(MATERIAL FOR THIS TASK begins)
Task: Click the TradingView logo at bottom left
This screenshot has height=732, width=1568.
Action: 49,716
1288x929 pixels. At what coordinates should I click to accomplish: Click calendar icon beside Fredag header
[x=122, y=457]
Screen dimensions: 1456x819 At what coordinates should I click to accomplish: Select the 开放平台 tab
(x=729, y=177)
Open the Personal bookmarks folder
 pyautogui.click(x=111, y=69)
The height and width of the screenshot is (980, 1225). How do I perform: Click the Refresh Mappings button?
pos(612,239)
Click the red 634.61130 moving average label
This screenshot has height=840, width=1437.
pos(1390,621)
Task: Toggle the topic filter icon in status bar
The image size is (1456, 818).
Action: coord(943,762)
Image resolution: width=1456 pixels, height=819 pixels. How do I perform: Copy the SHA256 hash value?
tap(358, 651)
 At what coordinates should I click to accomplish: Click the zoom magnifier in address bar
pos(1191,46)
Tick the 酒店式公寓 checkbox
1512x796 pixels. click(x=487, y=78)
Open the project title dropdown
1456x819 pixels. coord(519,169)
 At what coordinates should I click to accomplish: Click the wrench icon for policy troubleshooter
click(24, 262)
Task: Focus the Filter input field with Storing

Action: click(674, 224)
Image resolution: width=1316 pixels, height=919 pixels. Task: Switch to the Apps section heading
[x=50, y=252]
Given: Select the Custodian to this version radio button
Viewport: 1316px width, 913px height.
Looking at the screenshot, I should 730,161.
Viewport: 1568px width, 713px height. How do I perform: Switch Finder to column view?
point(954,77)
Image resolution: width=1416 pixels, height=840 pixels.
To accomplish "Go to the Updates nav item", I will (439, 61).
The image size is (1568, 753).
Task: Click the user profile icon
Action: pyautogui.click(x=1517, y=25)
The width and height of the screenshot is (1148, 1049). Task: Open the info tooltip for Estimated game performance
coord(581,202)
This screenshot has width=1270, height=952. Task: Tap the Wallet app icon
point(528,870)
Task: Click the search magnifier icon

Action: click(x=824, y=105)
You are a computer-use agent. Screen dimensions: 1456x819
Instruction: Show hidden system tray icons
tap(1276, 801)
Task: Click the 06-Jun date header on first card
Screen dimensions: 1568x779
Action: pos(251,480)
(MATERIAL FOR THIS TASK ends)
Make an exact copy of the data above.

Task: Click the TradingView logo at bottom left
This screenshot has height=732, width=1568.
Action: 49,716
1288x929 pixels. At what coordinates should I click to accomplish: Click calendar icon beside Fredag header
[x=122, y=457]
Screen dimensions: 1456x819 At what coordinates should I click to accomplish: Select the 开放平台 tab
(x=729, y=177)
Open the Personal bookmarks folder
 pyautogui.click(x=111, y=69)
The height and width of the screenshot is (980, 1225). How do I perform: Click the Refresh Mappings button?
pos(612,239)
Click the red 634.61130 moving average label
This screenshot has height=840, width=1437.
pos(1390,621)
Task: Toggle the topic filter icon in status bar
The image size is (1456, 818).
Action: coord(943,762)
Image resolution: width=1456 pixels, height=819 pixels. How do I perform: Copy the SHA256 hash value?
tap(358, 651)
 At what coordinates should I click to accomplish: Click the zoom magnifier in address bar
pos(1191,46)
Tick the 酒店式公寓 checkbox
1512x796 pixels. click(x=487, y=78)
Open the project title dropdown
1456x819 pixels. coord(519,169)
 At what coordinates should I click to accomplish: Click the wrench icon for policy troubleshooter
click(24, 262)
Task: Focus the Filter input field with Storing

Action: click(674, 224)
Image resolution: width=1316 pixels, height=919 pixels. Task: Switch to the Apps section heading
[x=50, y=252]
Given: Select the Custodian to this version radio button
Viewport: 1316px width, 913px height.
Looking at the screenshot, I should 730,161.
Viewport: 1568px width, 713px height. How do I perform: Switch Finder to column view?
point(954,77)
Image resolution: width=1416 pixels, height=840 pixels.
To accomplish "Go to the Updates nav item", I will (439, 61).
The image size is (1568, 753).
Task: Click the user profile icon
Action: pyautogui.click(x=1517, y=25)
The width and height of the screenshot is (1148, 1049). Task: Open the info tooltip for Estimated game performance
coord(581,202)
This screenshot has width=1270, height=952. Task: Tap the Wallet app icon
point(528,870)
Task: Click the search magnifier icon

Action: click(x=824, y=105)
You are a computer-use agent. Screen dimensions: 1456x819
Instruction: Show hidden system tray icons
tap(1276, 801)
Task: Click the 06-Jun date header on first card
Screen dimensions: 1568x779
Action: pos(251,480)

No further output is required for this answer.